> **Extracted information**:
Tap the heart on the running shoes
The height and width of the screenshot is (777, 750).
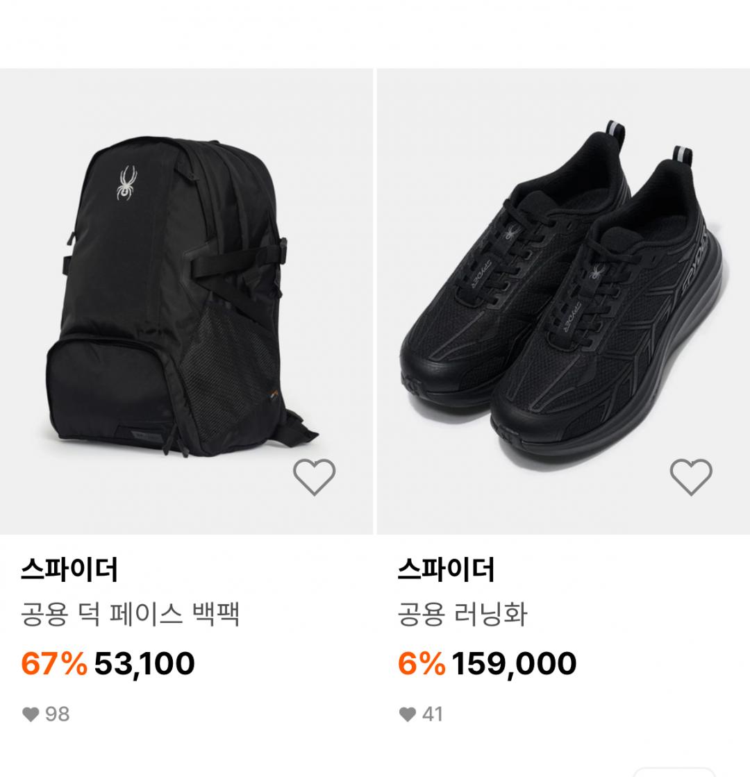690,477
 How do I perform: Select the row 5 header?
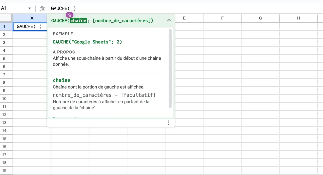[4, 59]
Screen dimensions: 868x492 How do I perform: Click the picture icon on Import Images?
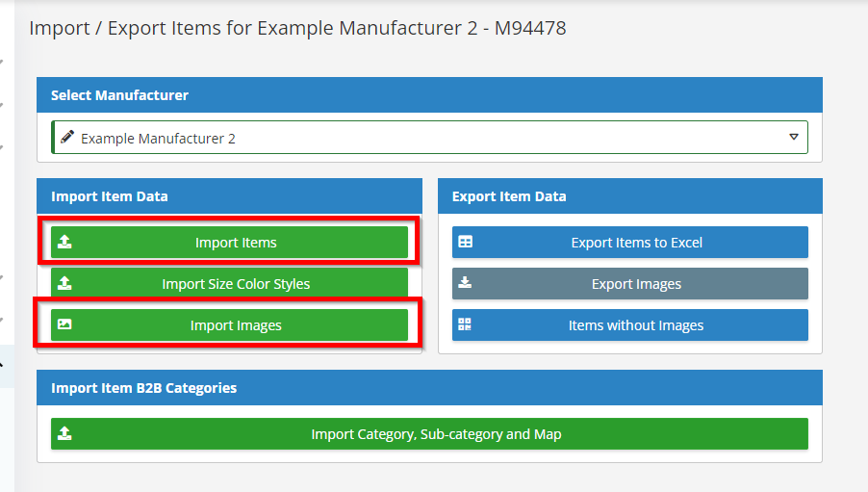(64, 324)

> **Your assignment**: Nothing but an exact copy is needed, covering the lines from the line with "The height and" through the last line of the entries, pictures excluded.

> **Written response**:
The height and width of the screenshot is (777, 750).
690,477
 How do I perform: Select the row 5 header?
[4, 59]
Screen dimensions: 868x492 How do I perform: Click the picture icon on Import Images?
(64, 324)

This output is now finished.